How in the world did I miss this thread?! She is absolutely beautiful!


----------



## Tracilea (Jul 27, 2009)

Oh Gosh she's so adorable!  She reminds me alot of Cujo with the colouring


----------



## hershey109 (Jan 11, 2011)

She is sooooo cute!!


----------



## Amanda Kennedy (Nov 5, 2008)

she has the most beautiful face,shelly,calleigh , cody and bruce are nearly the same age, so i know THAT stage, im lucky cody is so laid back, where bruce, well i wouldnt know where to start!


----------



## Pookypeds (Jun 20, 2006)

Thank you all for the very nice comments! We love our Calleigh!!!:love5:


----------



## N*T*M*4U (Nov 10, 2008)

I love her face....so cute!!


----------



## *Princess* (Feb 7, 2009)

any pics in her gorgeous little outfits x


----------



## amyalina25 (Jan 10, 2011)

wow she is soooo pretty!!! wat a beautiful baby girl u have  xx


----------



## Pookypeds (Jun 20, 2006)

*Princess* said:


> any pics in her gorgeous little outfits x



Will get some soon! She is so active it's hard to get good pics of her! I have to figure out some way to get her to hold still for 5 seconds!!!:blob5:


----------

(TASK):
Copy out the forum thread word for word between "She is sooooo" and "where to start!", inclusive.

(DATASET EXCERPT):
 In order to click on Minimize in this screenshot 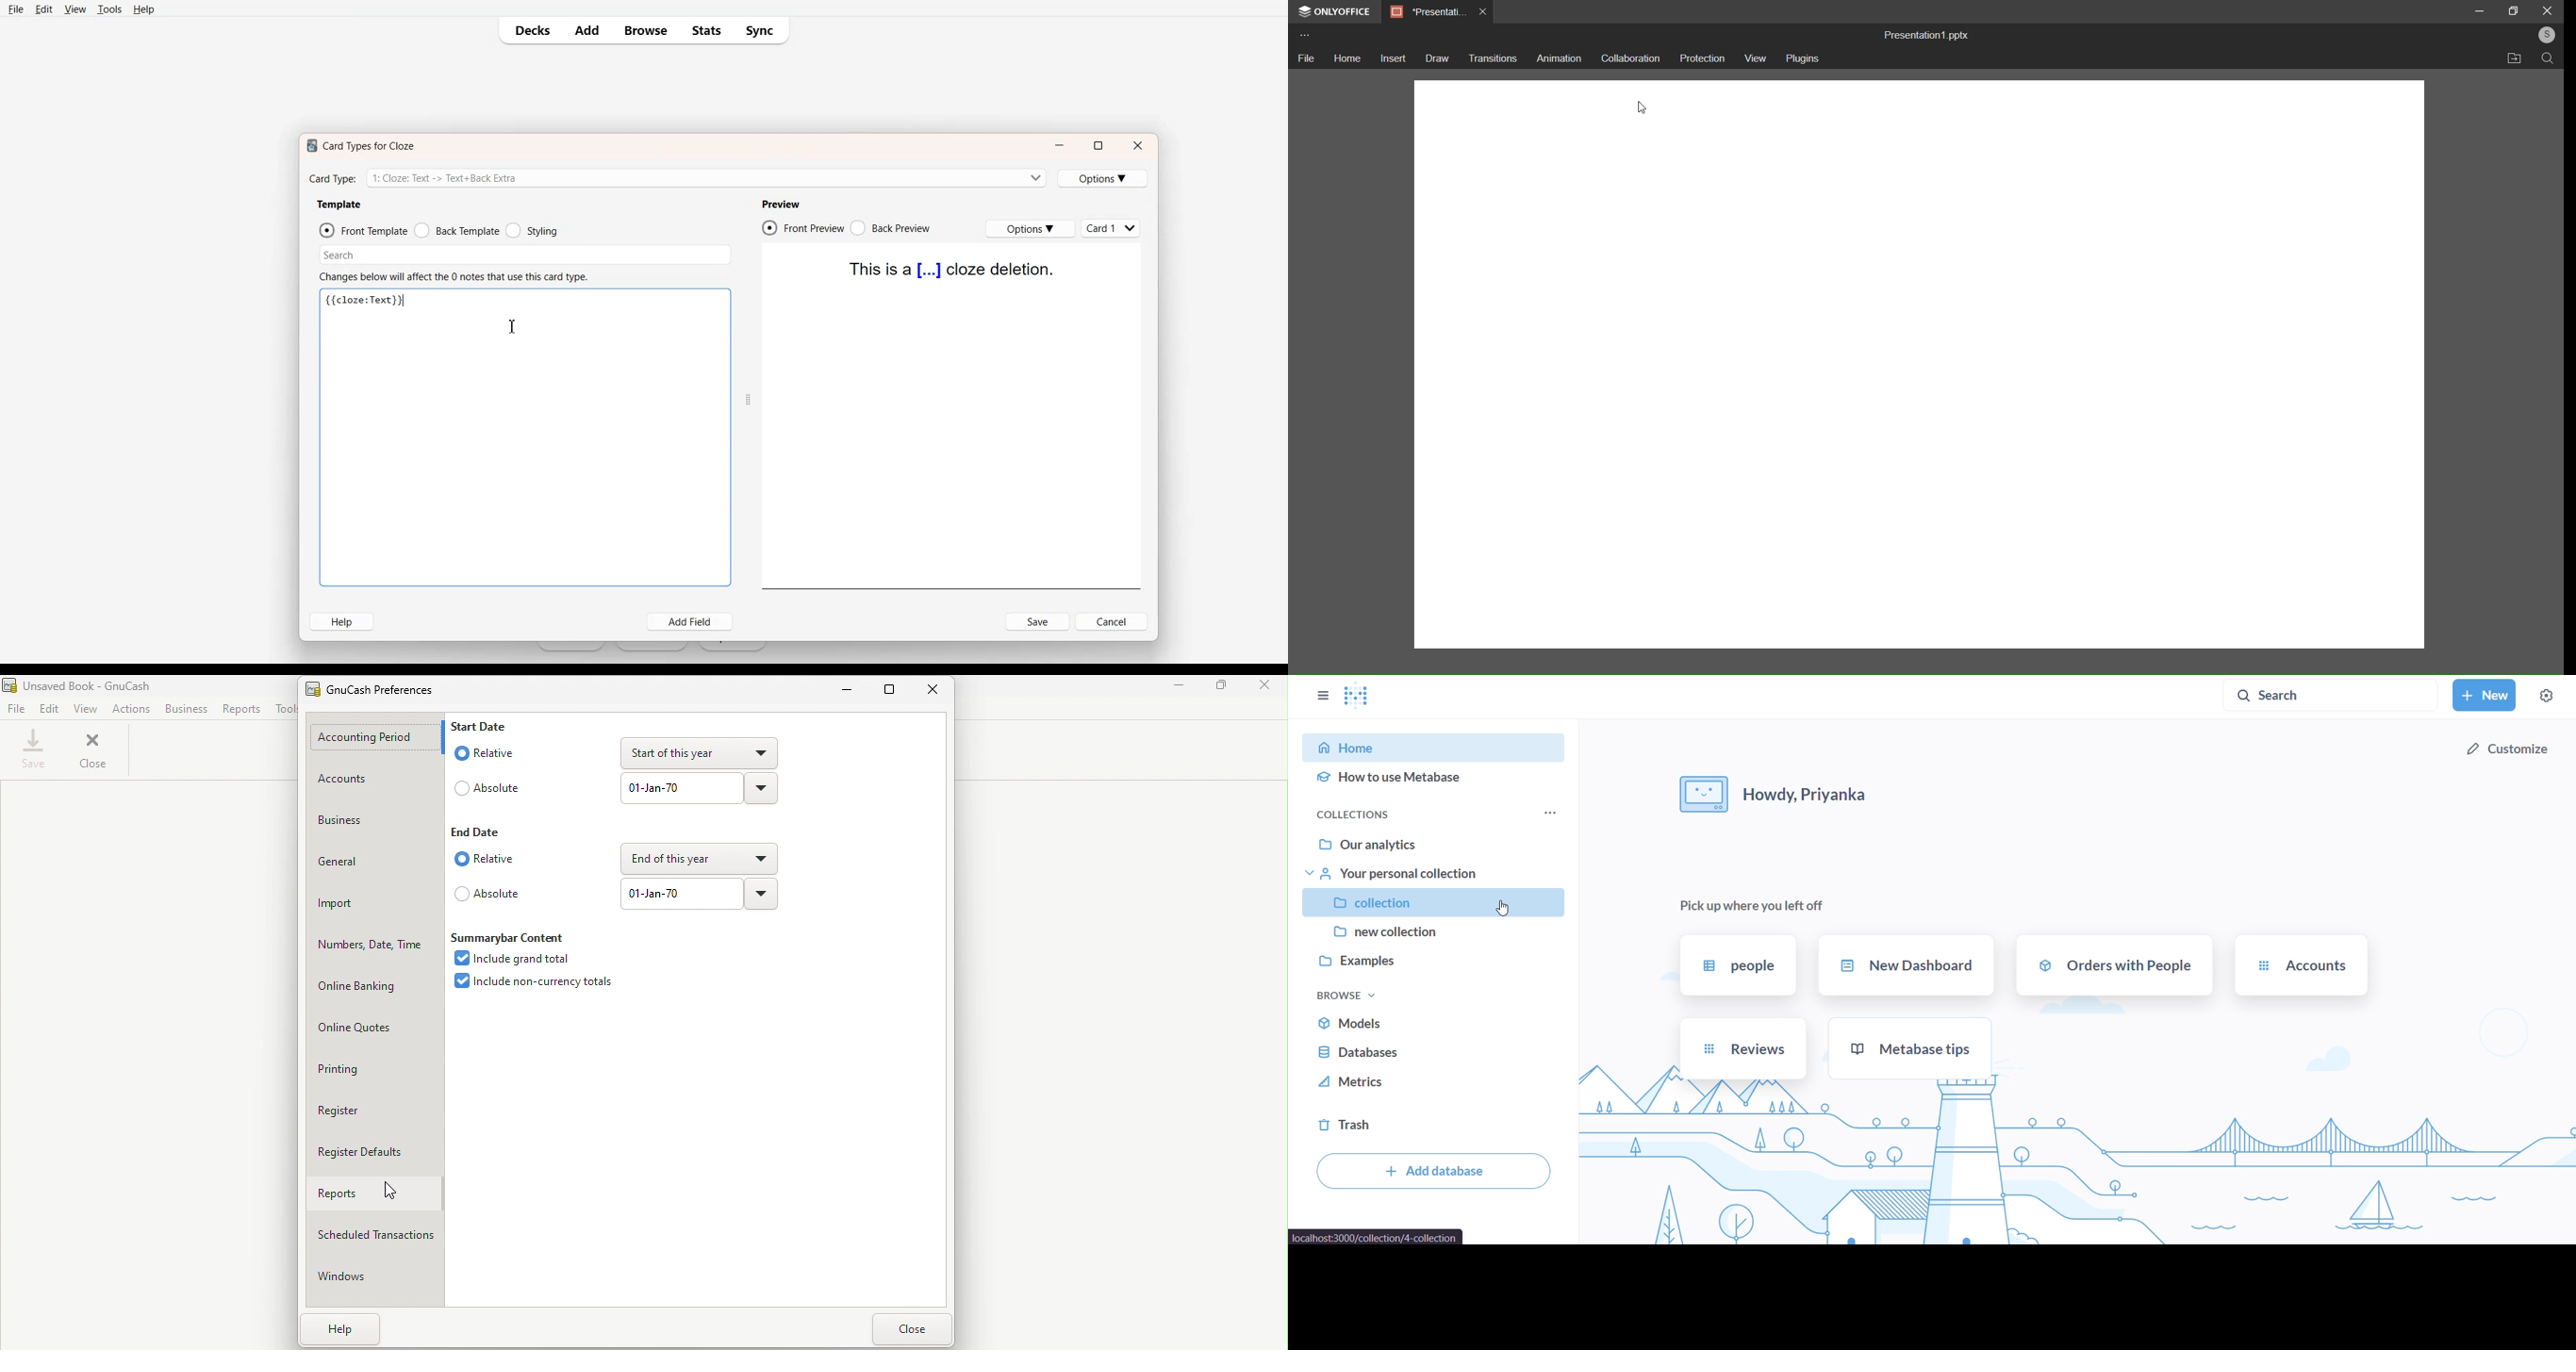, I will do `click(1059, 146)`.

(PROBLEM SOLUTION):
She is sooooo cute!!


----------



## Amanda Kennedy (Nov 5, 2008)

she has the most beautiful face,shelly,calleigh , cody and bruce are nearly the same age, so i know THAT stage, im lucky cody is so laid back, where bruce, well i wouldnt know where to start!